### Material for this task
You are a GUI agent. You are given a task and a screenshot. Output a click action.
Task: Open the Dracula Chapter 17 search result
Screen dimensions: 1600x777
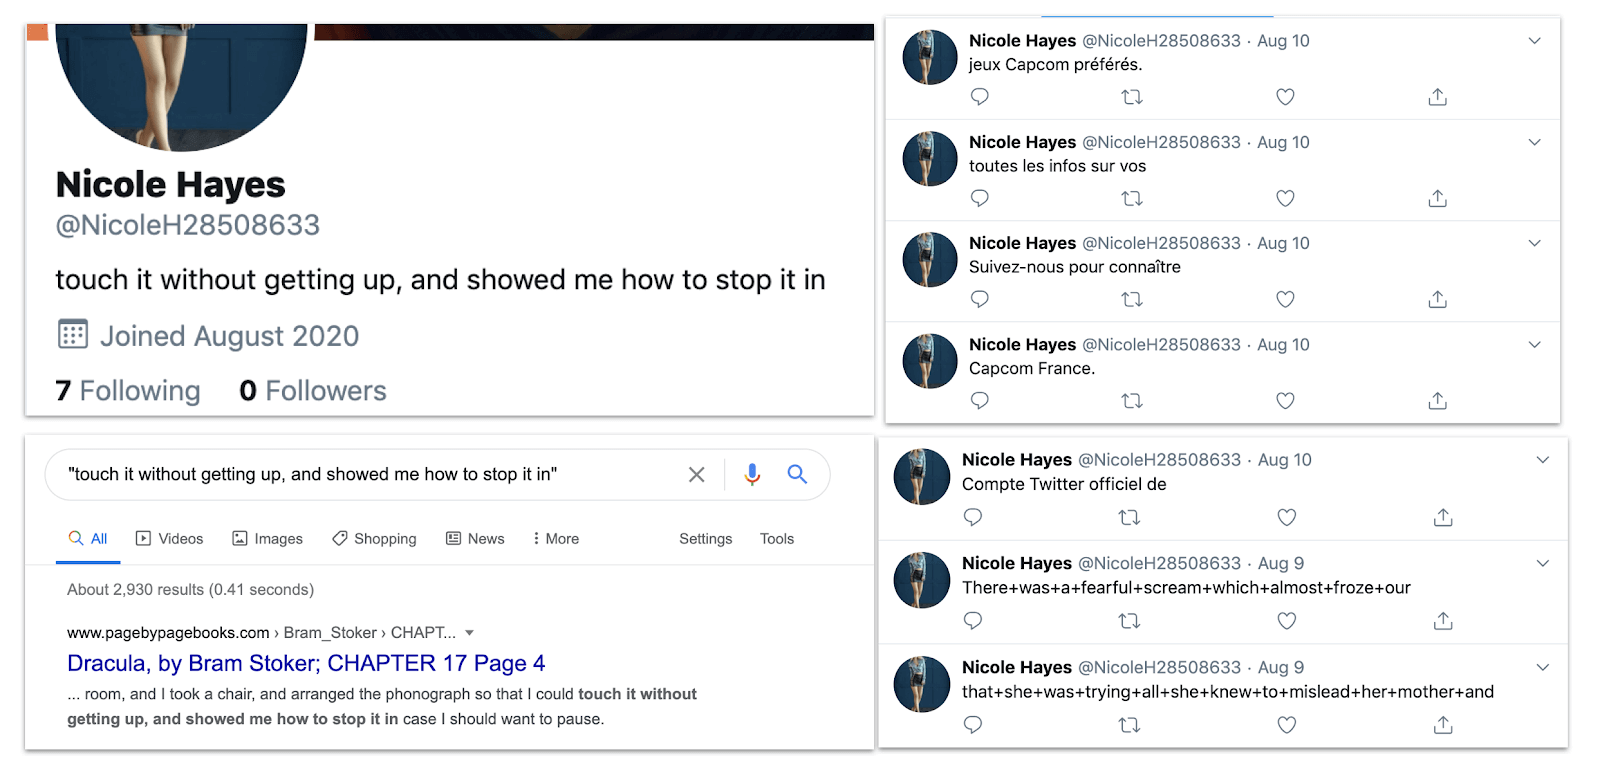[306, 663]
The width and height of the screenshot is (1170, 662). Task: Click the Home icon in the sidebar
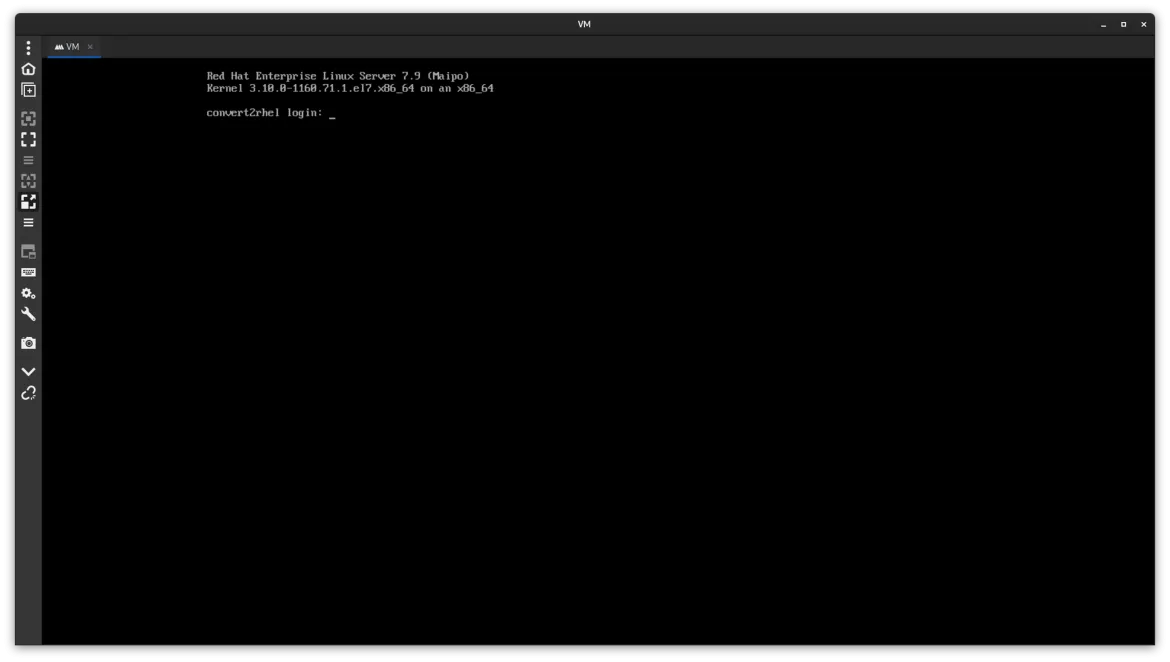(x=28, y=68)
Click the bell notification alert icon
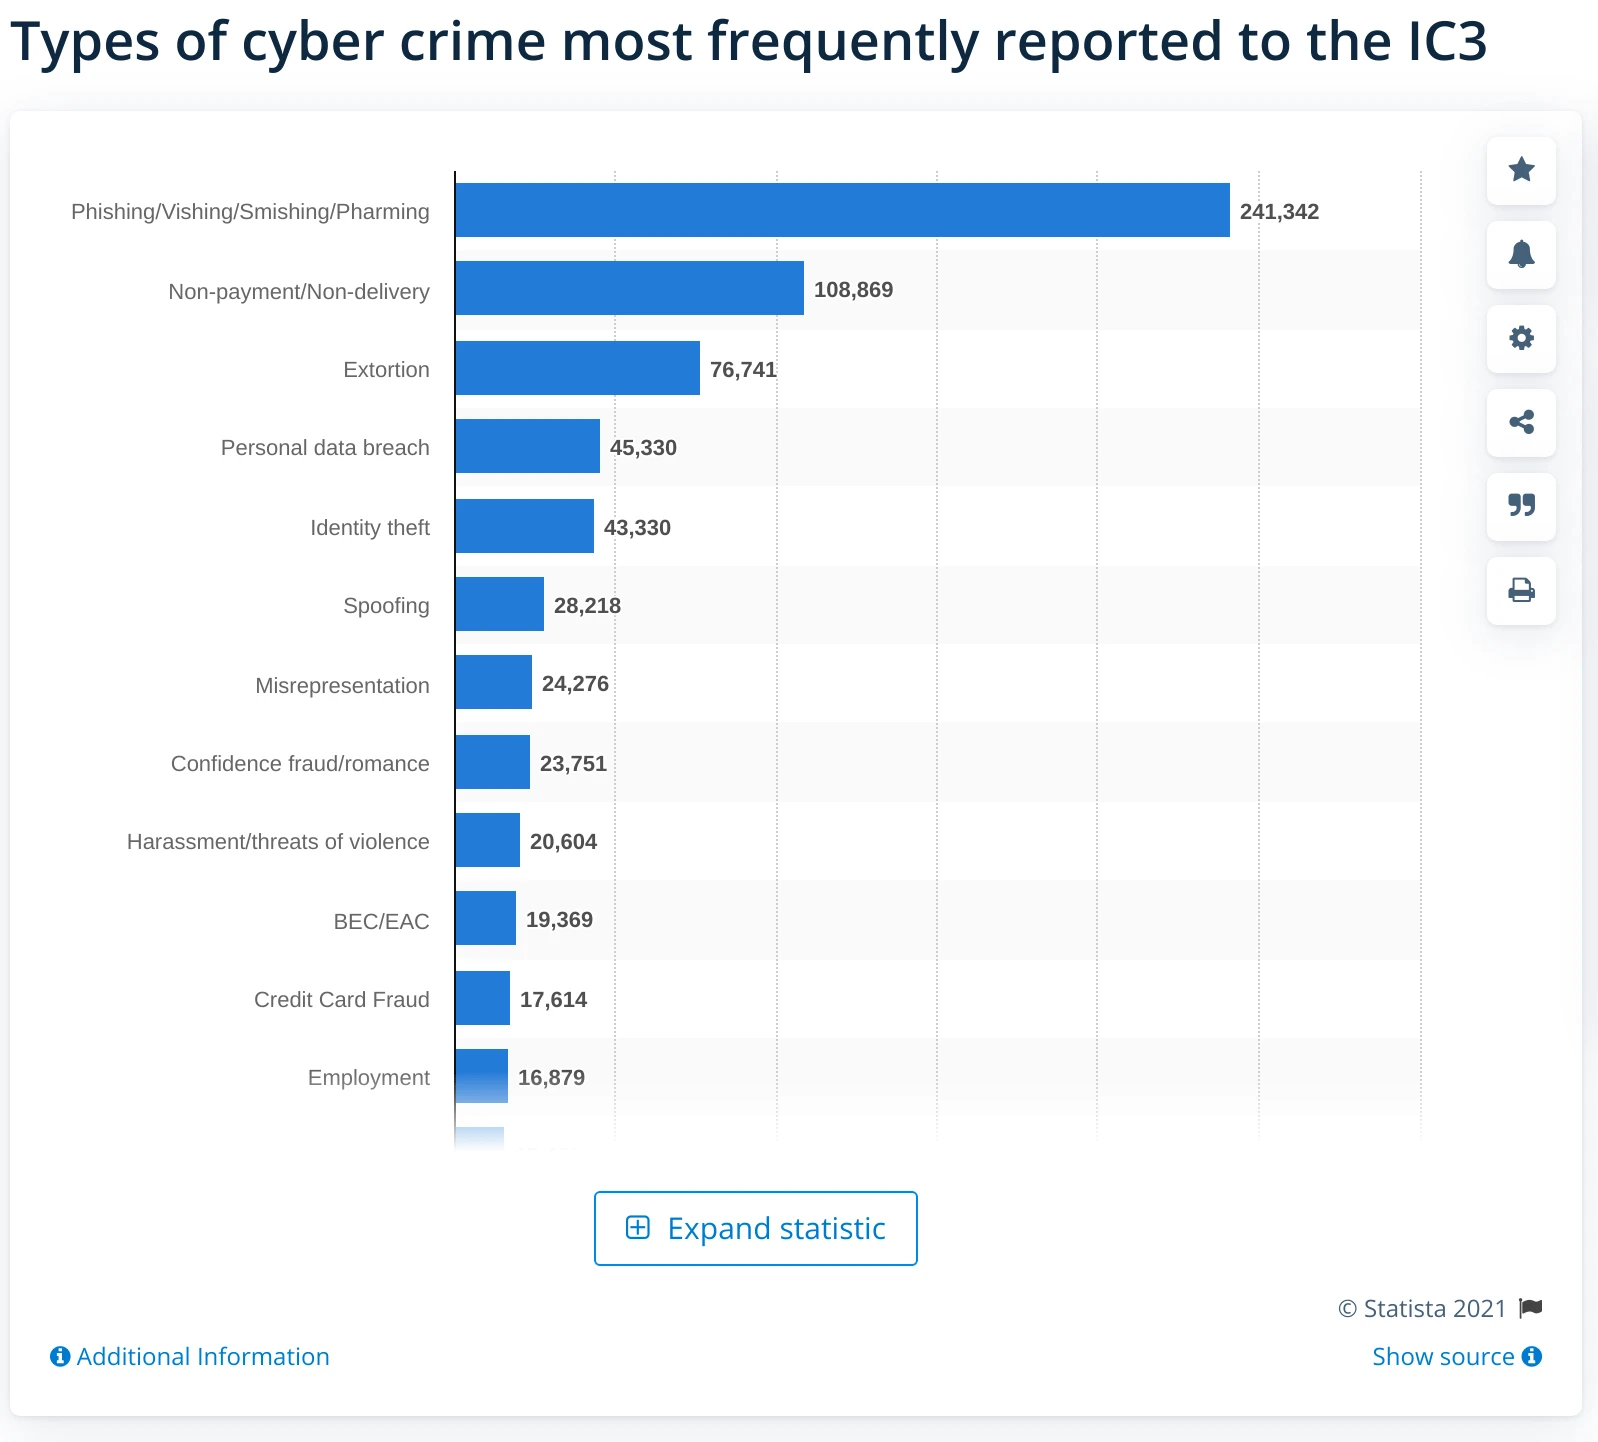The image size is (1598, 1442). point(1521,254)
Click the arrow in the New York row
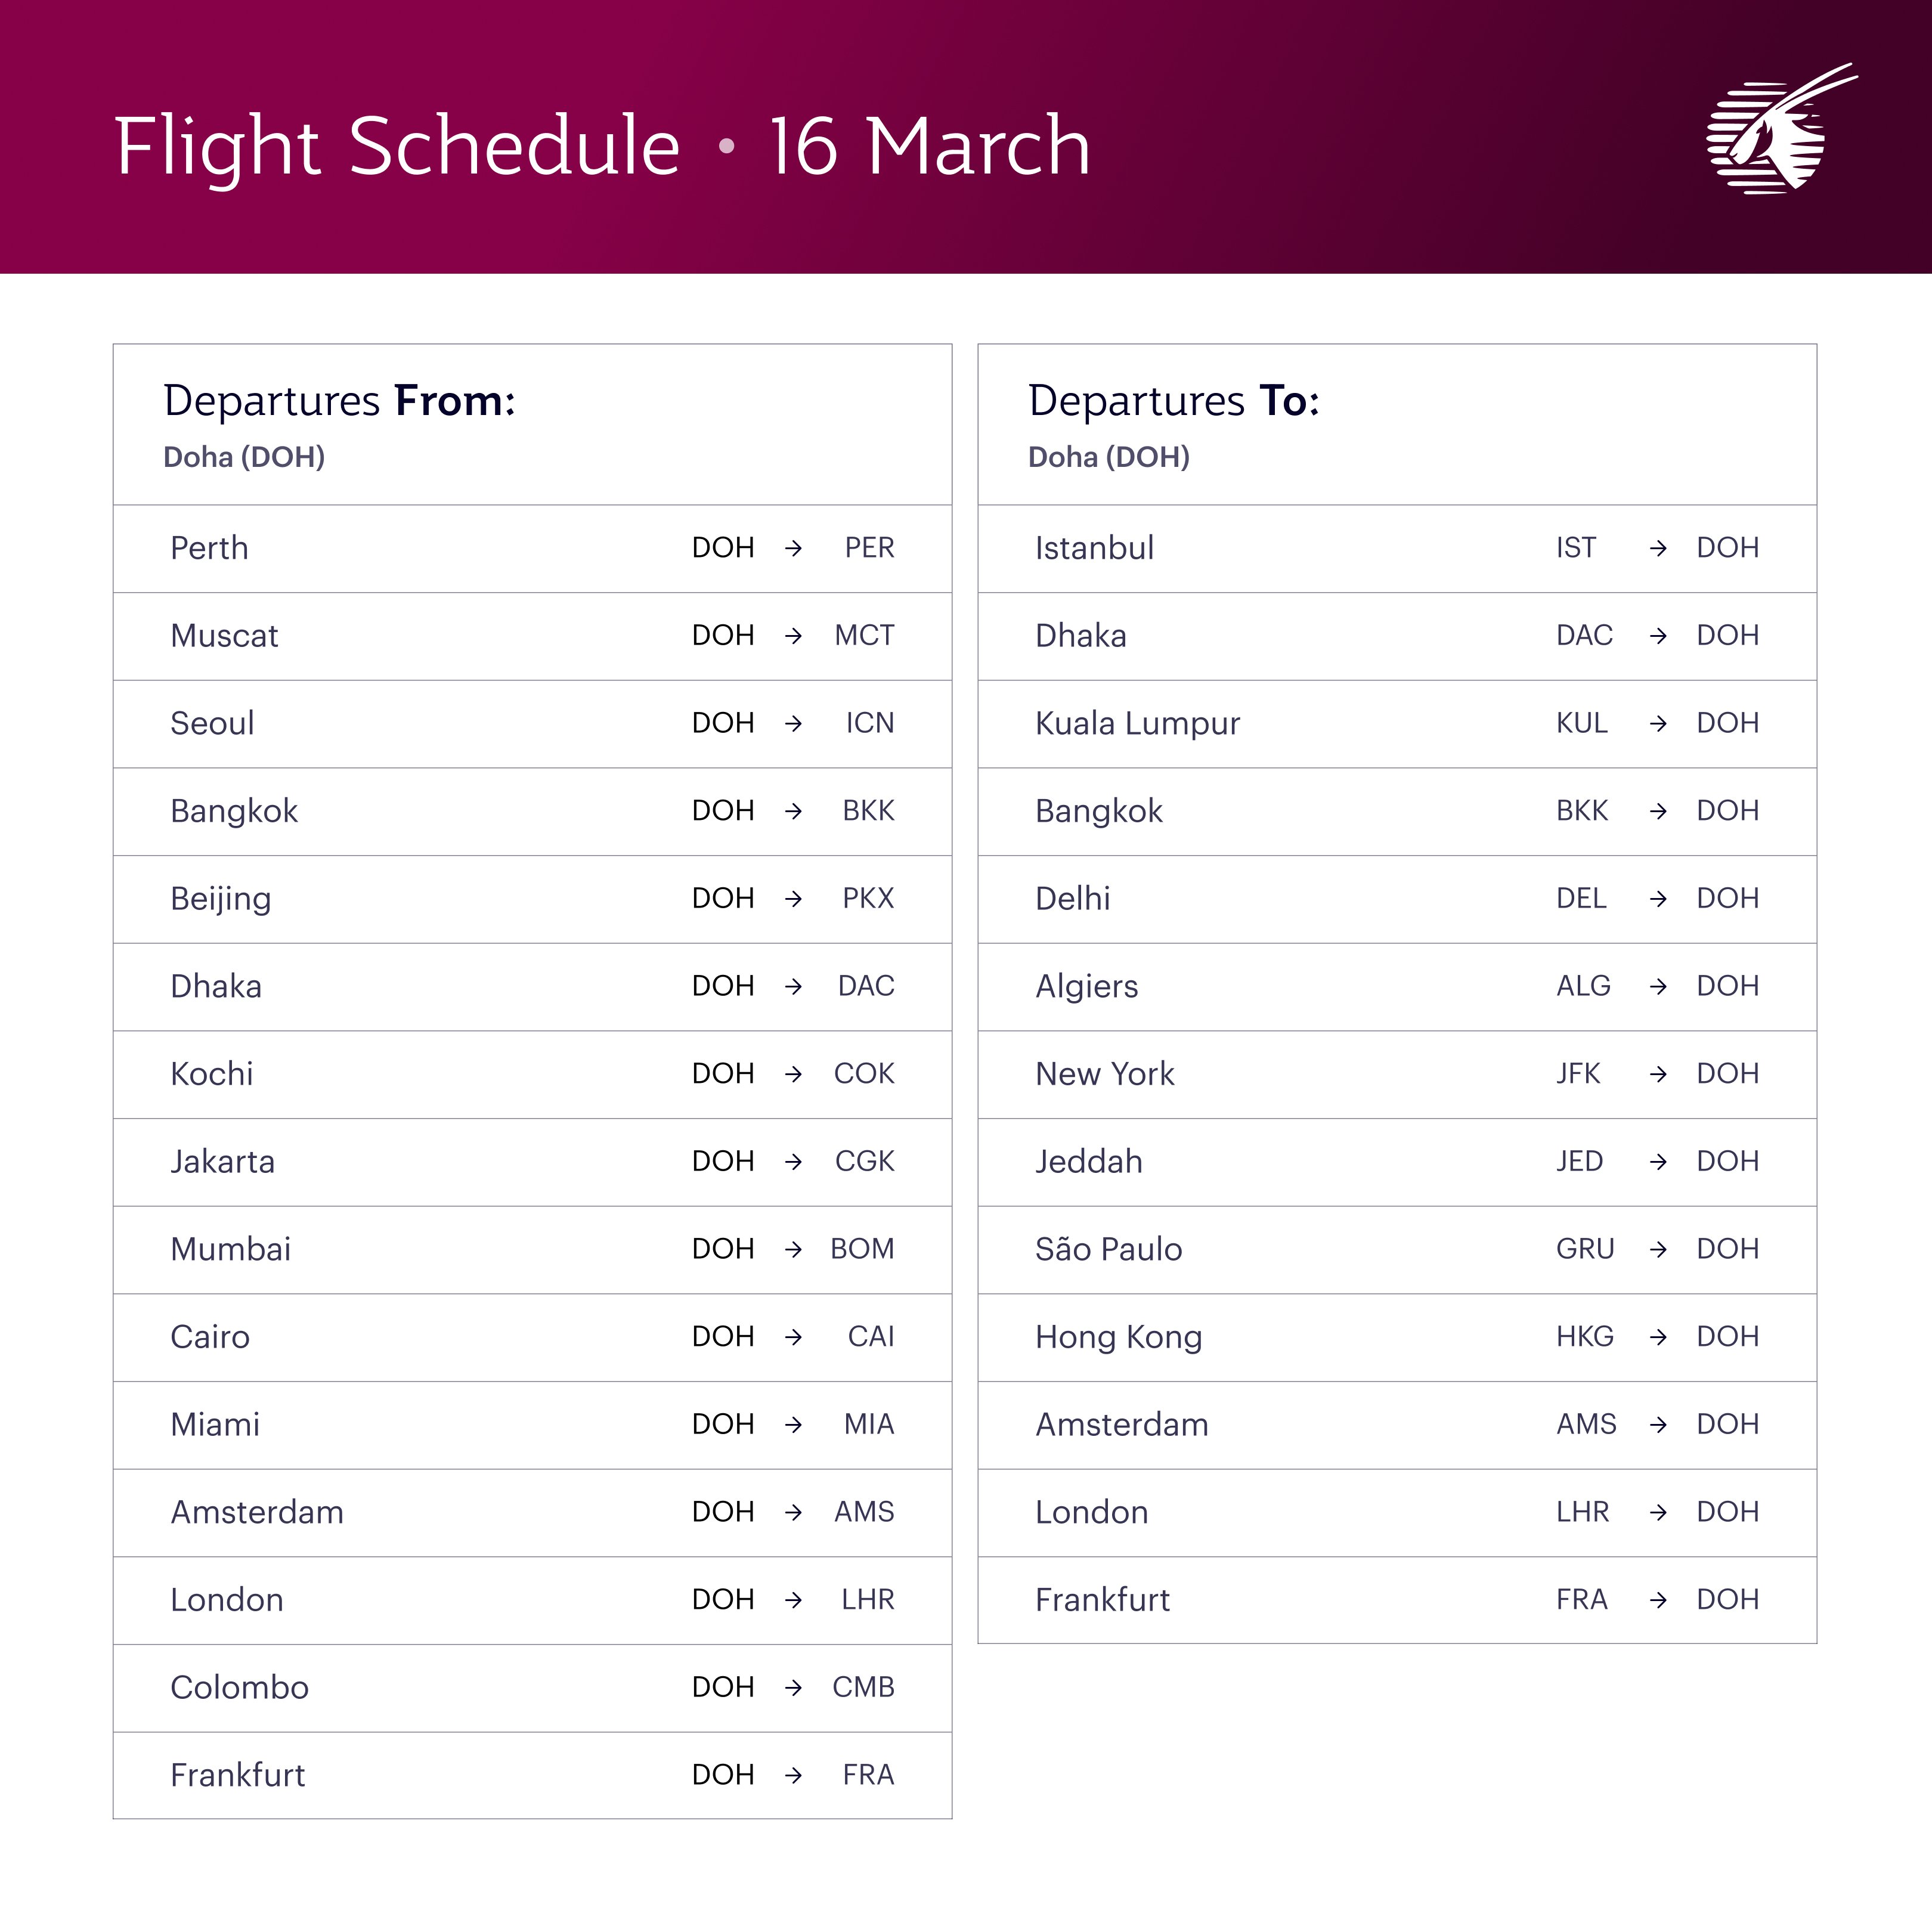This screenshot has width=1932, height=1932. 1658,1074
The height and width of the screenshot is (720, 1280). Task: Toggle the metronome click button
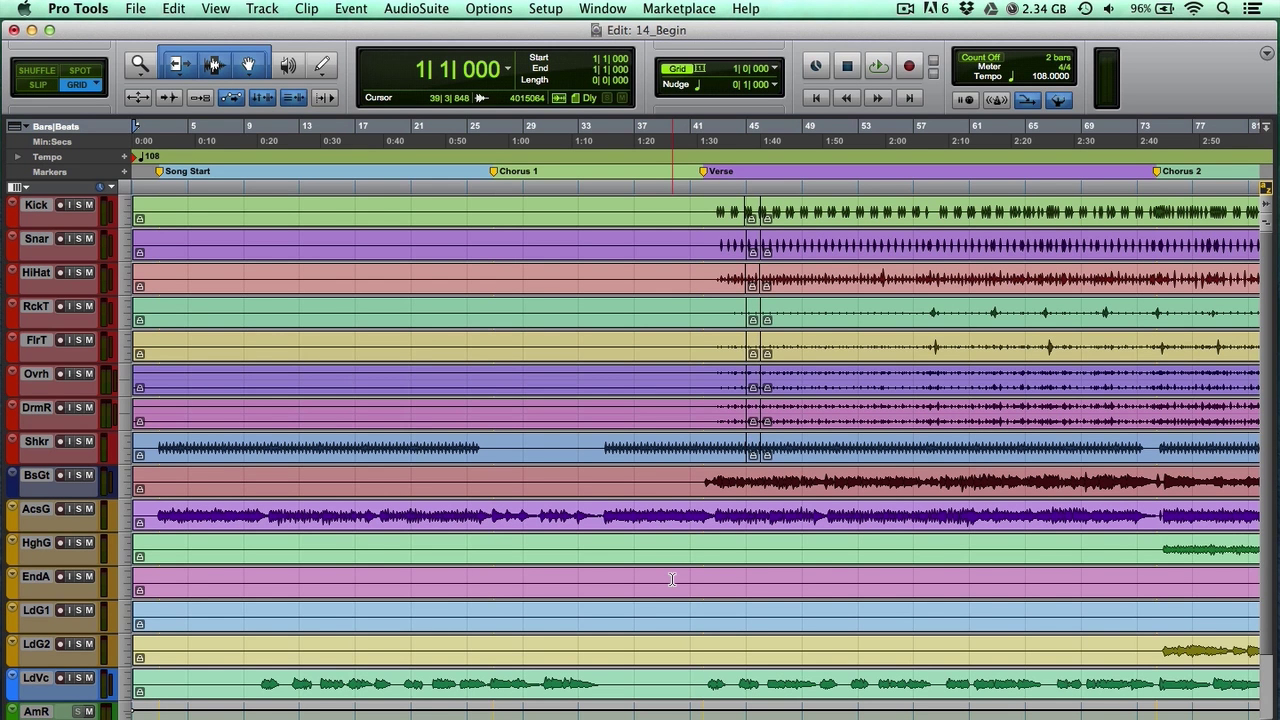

### What you are asked to do
Write the records above out again exactly, but not the pictures.

### Finished exercise
You are a GUI agent. You are given a task and a screenshot. Output a click action.
Task: Open the Dracula Chapter 17 search result
Screen dimensions: 1600x777
[306, 663]
The width and height of the screenshot is (1170, 662). Task: Click the Home icon in the sidebar
(x=28, y=68)
Click the bell notification alert icon
The image size is (1598, 1442). point(1521,254)
Click the arrow in the New York row
This screenshot has width=1932, height=1932. 1658,1074
The height and width of the screenshot is (720, 1280). Task: Toggle the metronome click button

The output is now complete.